-- Begin Provided information --

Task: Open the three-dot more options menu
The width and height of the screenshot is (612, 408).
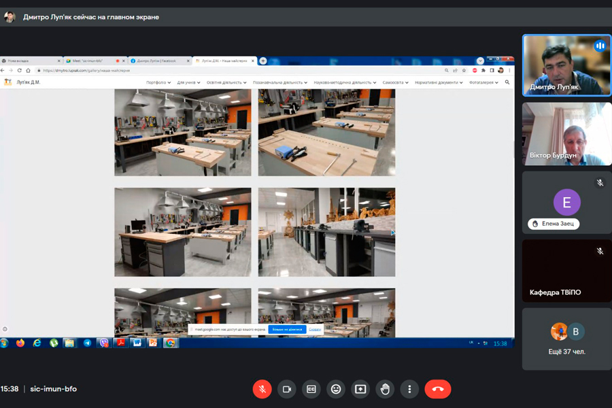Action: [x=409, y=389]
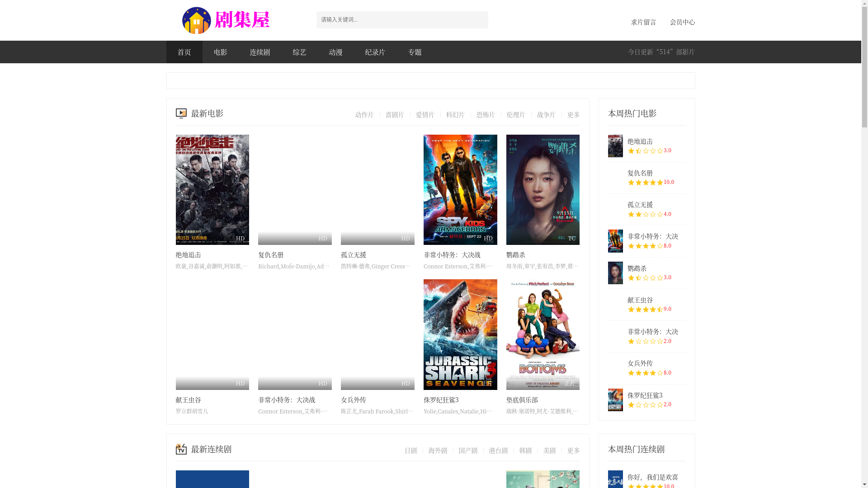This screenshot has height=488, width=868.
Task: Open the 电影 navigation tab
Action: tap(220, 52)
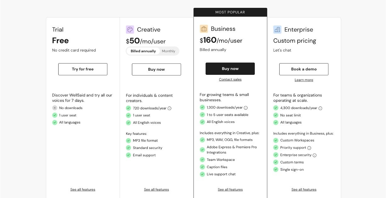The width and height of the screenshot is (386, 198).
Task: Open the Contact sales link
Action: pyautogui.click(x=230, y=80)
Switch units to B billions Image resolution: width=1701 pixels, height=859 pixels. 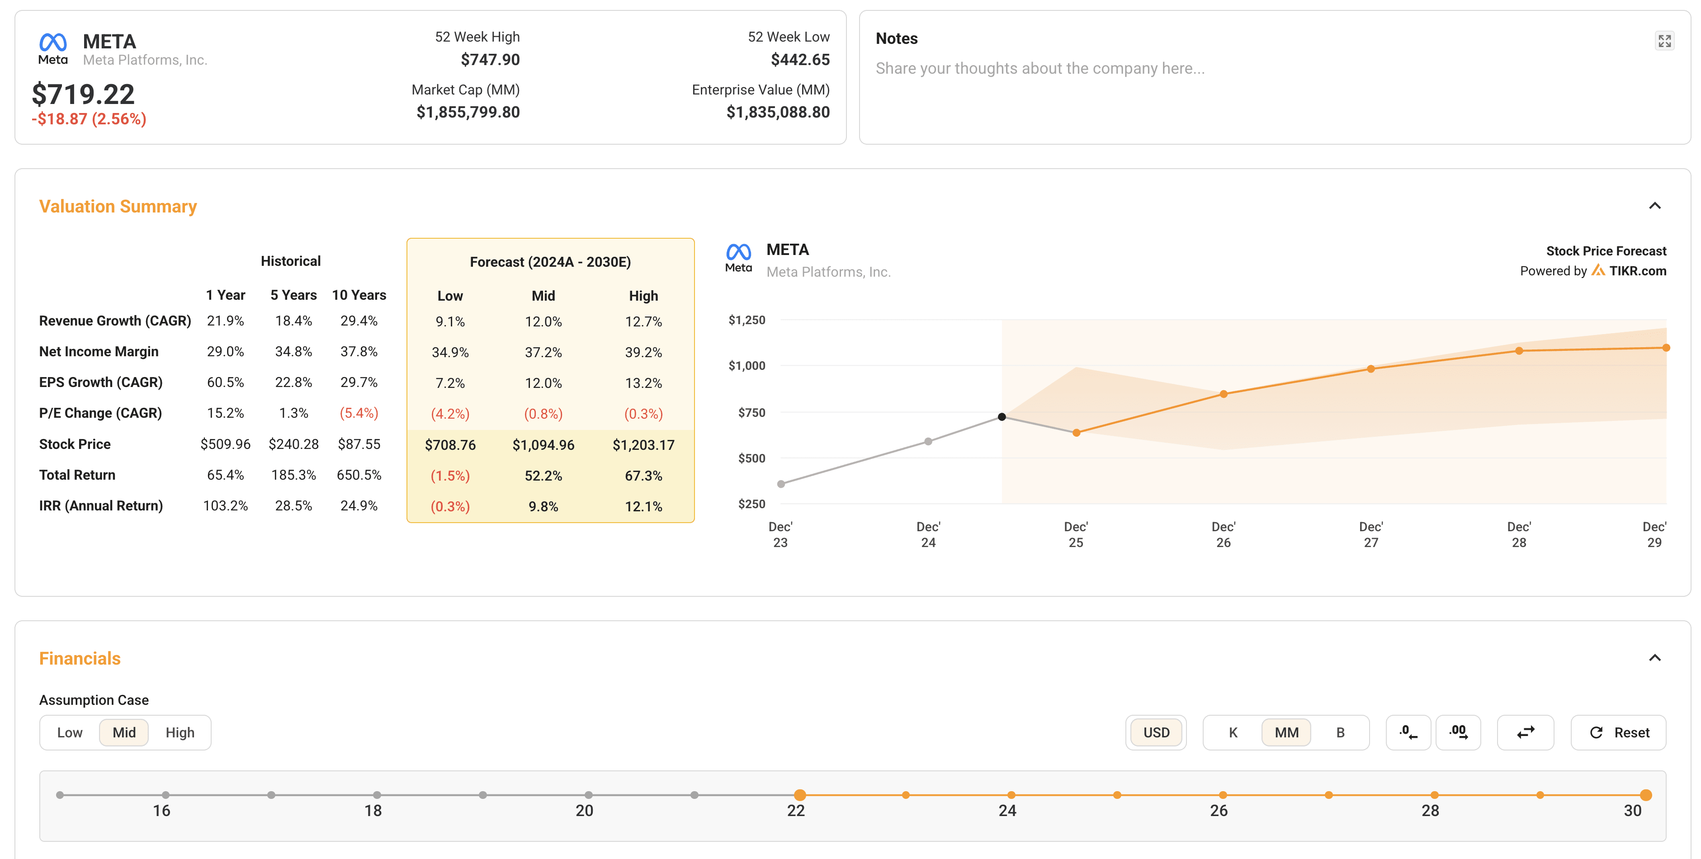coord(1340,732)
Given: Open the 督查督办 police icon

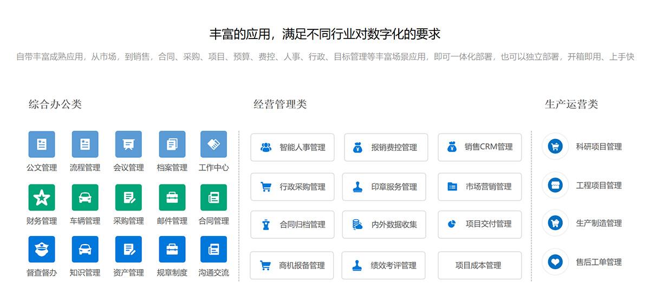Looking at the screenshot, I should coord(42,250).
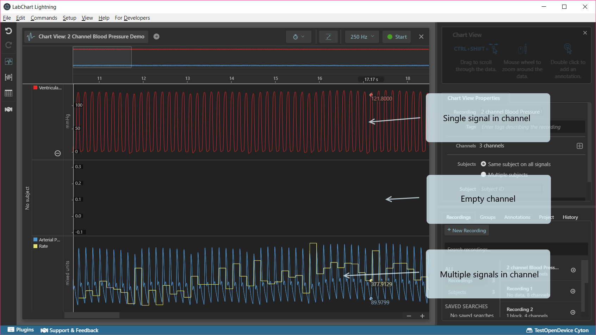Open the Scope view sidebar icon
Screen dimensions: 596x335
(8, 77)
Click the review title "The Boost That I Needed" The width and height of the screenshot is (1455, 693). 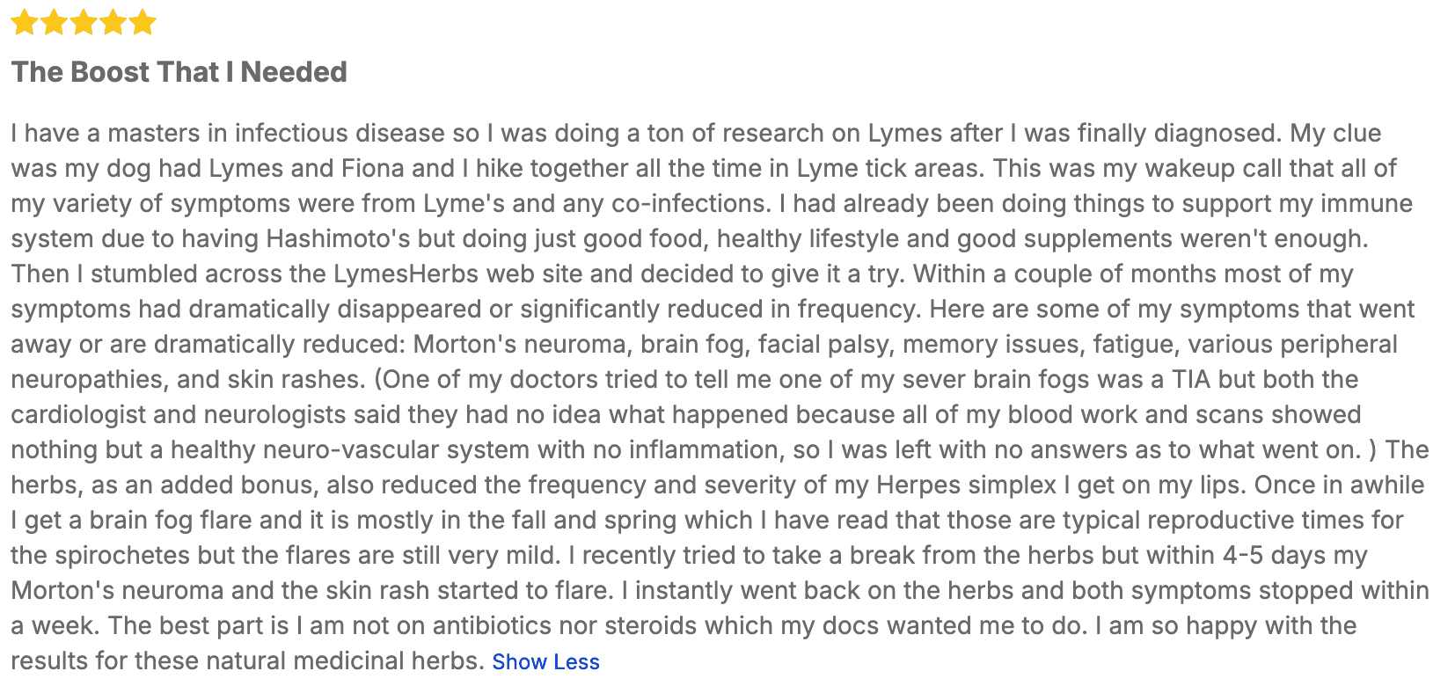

-- End Provided information --
-- Begin Provided information --

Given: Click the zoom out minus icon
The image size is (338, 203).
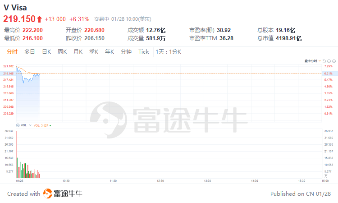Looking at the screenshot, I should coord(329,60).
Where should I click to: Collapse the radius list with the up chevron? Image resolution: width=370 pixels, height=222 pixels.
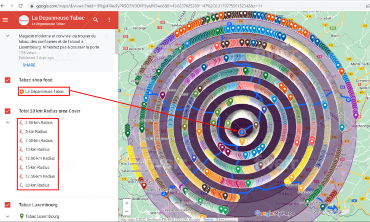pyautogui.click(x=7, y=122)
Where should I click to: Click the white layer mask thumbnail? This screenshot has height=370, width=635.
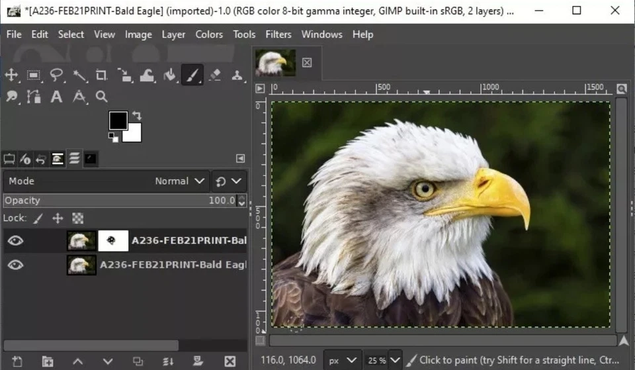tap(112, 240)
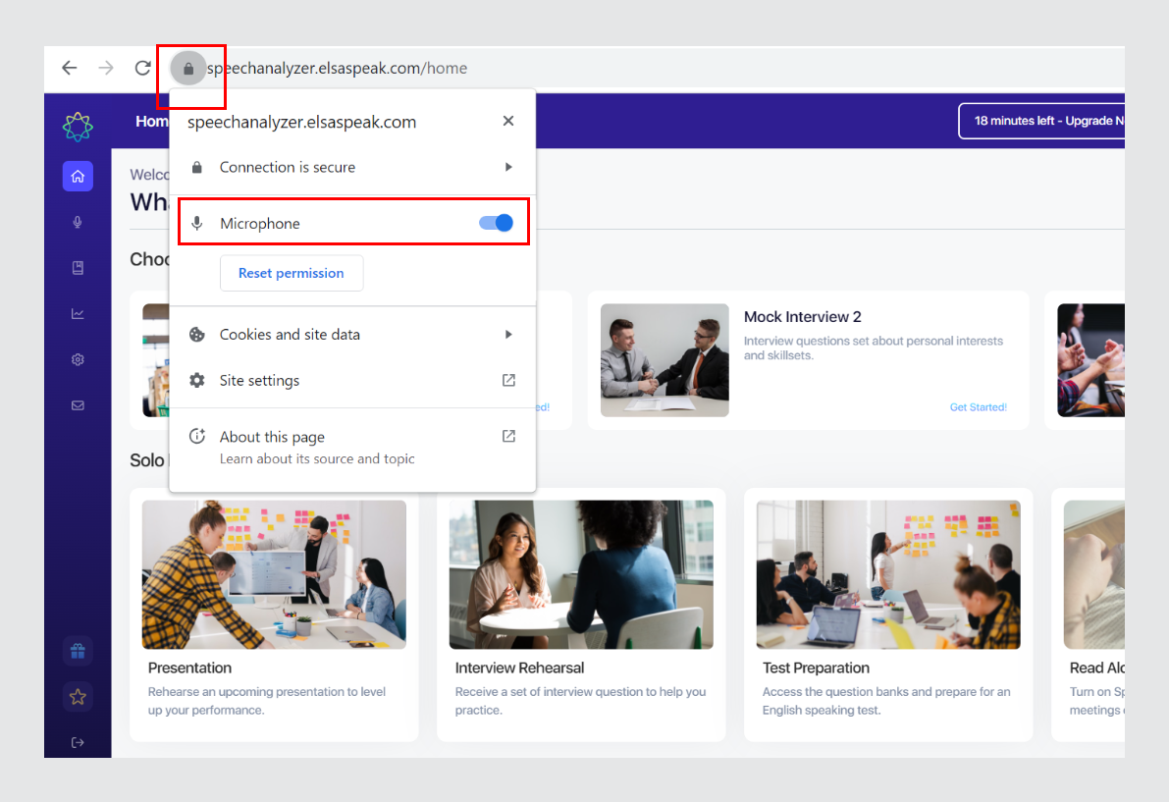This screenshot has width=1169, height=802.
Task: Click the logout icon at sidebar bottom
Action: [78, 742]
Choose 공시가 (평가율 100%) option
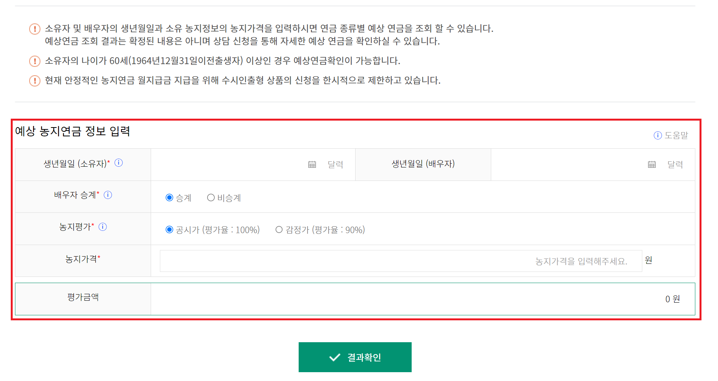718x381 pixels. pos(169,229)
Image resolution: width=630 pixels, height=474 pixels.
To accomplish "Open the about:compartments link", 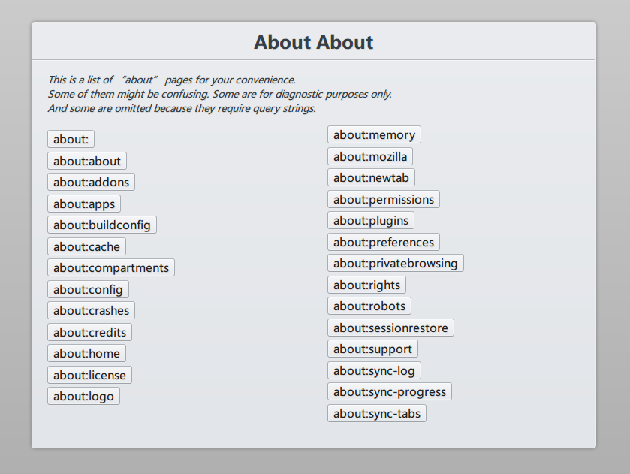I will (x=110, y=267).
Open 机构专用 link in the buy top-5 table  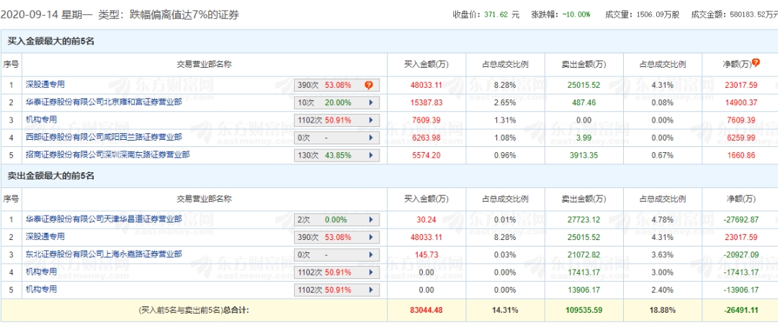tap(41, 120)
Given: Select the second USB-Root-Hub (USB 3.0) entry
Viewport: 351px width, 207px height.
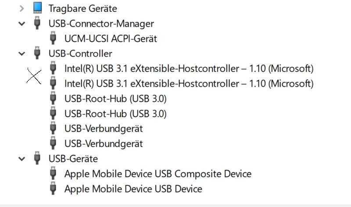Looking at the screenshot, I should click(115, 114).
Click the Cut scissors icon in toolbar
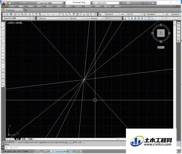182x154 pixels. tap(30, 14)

-- End Provided information --

### [Exercise directions]
Please express the part of the lines above that opens with the line containing "Task: Open the three-dot more options menu" and closes with the line containing "Action: pyautogui.click(x=230, y=80)" as a JSON list of strings, one string per line, leaving out blank lines and the pictures.

### [Reply to the task]
[
  "Task: Open the three-dot more options menu",
  "The width and height of the screenshot is (612, 408).",
  "Action: [x=409, y=389]",
  "This screenshot has height=488, width=868.",
  "Task: Open the 电影 navigation tab",
  "Action: tap(220, 52)",
  "The width and height of the screenshot is (386, 198).",
  "Task: Open the Contact sales link",
  "Action: pyautogui.click(x=230, y=80)"
]